[04/02/2008] Comunicati

Comunicare che ambiente che fa

LIVORNO. Sono più di trent’anni, per precisione dal 1972, con l’adozione della Dichiarazione di Stoccolma, che per la prima volta la comunità internazionale afferma l’importanza dell’educazione e dell’informazione ambientale quali strumenti essenziali per la tutela e la valorizzazione dell´ambiente. In questi trent’anni il diritto all’informazione e quindi la necessità di una corretta comunicazione ambientale ha conosciuto passaggi sempre più puntuali ed una notevole evoluzione. Senza dubbio in quantità, non sempre e non necessariamente, come conseguenza, anche in termini di qualità.

Dopo lunghi periodi di buio quasi assoluto, infatti l’ambiente ha conquistato sempre più spazio sui media (dato senza dubbio positivo), non sempre però come elemento su cui basare un nuovo approccio culturale o come volano di uno sviluppo diverso da quello attuale. Sempre più spesso infatti l’ambiente “fa notizia” perché legato a fatti che lo riguardano in maniera negativa: l’esempio della spazzatura di Napoli che “tiene” la prima pagina anche dopo un mese di crisi acuta, nei quattordici anni di emergenza, ne è un esempio. E difficilmente con la comunicazione si riesce partendo da un dato negativo (la notizia) a trarne prospettive di cambiamento in positivo. Questo dipende infatti da come la comunicazione viene intrapresa e quali sono i soggetti cui viene affidato il messaggio.

Ma quale è appunto il modo con cui le questioni ambientali vengono comunicate e soprattutto, il modo in cui la comunicazione viene fatta assolvere al compito alto che a livello internazionale sempre più puntualmente viene affidato, come strumento per far crescere la tutela, la valorizzazione dell’ambiente, la sostenibilità dello sviluppo, e quindi comportamenti conseguenti a questo obiettivo?

La risposta è (purtroppo) ancora non sufficientemente positiva, perché si rileva quasi sempre una informazione troppo imprecisa e approssimativa rendendo gioco forza imprecisa e approssimativa la comunicazione (che è interlocuzione!) stessa. Oppure le informazioni vengono affidate a personaggi altamente qualificati ad esprimersi con competenza su alcuni temi, ma assai poco attrezzati a farlo su altri. Confondendo spesso il fatto che di per sé la posizione di opinion leader, possa essere utile per trasmettere messaggi corretti anche su temi in cui gli stessi personaggi che incarnano questo ruolo non sono affatto ferrati.

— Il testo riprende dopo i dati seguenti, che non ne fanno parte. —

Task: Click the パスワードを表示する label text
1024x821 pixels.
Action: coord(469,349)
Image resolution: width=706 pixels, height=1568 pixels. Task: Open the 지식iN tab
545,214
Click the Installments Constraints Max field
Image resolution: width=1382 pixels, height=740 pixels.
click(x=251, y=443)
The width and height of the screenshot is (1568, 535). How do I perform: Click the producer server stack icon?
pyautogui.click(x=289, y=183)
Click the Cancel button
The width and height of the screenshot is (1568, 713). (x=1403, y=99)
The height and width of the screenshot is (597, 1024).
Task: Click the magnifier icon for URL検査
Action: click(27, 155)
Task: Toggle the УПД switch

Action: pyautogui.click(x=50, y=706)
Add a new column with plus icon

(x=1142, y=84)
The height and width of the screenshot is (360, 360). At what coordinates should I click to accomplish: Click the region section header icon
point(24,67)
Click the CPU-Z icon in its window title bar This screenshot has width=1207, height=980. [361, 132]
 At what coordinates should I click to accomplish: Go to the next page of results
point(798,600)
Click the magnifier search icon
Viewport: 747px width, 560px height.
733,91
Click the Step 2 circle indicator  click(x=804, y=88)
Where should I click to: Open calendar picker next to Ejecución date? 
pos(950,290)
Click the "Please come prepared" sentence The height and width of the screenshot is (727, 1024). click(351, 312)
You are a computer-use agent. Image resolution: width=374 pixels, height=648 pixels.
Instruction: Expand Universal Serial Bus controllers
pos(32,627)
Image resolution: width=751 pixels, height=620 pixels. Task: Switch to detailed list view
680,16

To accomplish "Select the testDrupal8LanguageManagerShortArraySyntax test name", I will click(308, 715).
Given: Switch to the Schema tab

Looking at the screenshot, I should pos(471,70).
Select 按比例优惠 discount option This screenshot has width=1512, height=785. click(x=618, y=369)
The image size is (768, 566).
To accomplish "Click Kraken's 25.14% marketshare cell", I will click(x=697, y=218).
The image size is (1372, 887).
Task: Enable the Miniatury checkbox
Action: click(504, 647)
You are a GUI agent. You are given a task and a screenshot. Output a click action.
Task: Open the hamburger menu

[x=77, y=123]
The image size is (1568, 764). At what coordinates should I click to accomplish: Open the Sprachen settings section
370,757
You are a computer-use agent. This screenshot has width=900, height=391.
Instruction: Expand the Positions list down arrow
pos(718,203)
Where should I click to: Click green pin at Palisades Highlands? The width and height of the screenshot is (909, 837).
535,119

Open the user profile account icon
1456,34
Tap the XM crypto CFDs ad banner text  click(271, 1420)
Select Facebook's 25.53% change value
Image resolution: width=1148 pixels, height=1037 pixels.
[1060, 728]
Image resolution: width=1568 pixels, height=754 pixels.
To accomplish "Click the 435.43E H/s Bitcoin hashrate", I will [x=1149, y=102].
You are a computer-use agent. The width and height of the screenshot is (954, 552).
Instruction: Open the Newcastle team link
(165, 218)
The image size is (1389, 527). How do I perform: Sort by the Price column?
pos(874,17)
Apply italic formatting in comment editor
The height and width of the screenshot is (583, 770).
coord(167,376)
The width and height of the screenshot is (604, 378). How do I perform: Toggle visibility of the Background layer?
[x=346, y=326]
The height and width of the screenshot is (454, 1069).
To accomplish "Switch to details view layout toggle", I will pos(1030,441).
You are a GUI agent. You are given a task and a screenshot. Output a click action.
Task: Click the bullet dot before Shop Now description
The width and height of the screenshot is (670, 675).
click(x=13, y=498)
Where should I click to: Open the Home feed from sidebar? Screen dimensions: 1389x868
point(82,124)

Con il rischio (reale) che in una questione contesa si formino fazioni che si contendono il primato della verità assoluta, schierandosi dietro l’immagine di questo o quel personaggio. Su cui si innesta anche la convinzione personale di chi agisce per mestiere l´informazione generica, che finisce per omettere o dare minor peso ad elementi che sembrano mediaticamente di dettaglio ma che sono operativamente centrali.

Ad esempio le raccolte differenziate senza impianti ( di selezione, di compostaggio, di recupero ecc.....) sono solo un pezzo della verità e delle necessità, ma i secondi non vengono mai citati perchè anche su quelli (non solo sulle discariche o gli inceneritori) si esprime un´alta conflittualità locale e sociale.

Meccanismi che diventano sempre più frequenti: dalla questione della gestione dei rifiuti, a quella delle competenze sulla tutela del paesaggio, dal tema energetico a quello dei trasporti.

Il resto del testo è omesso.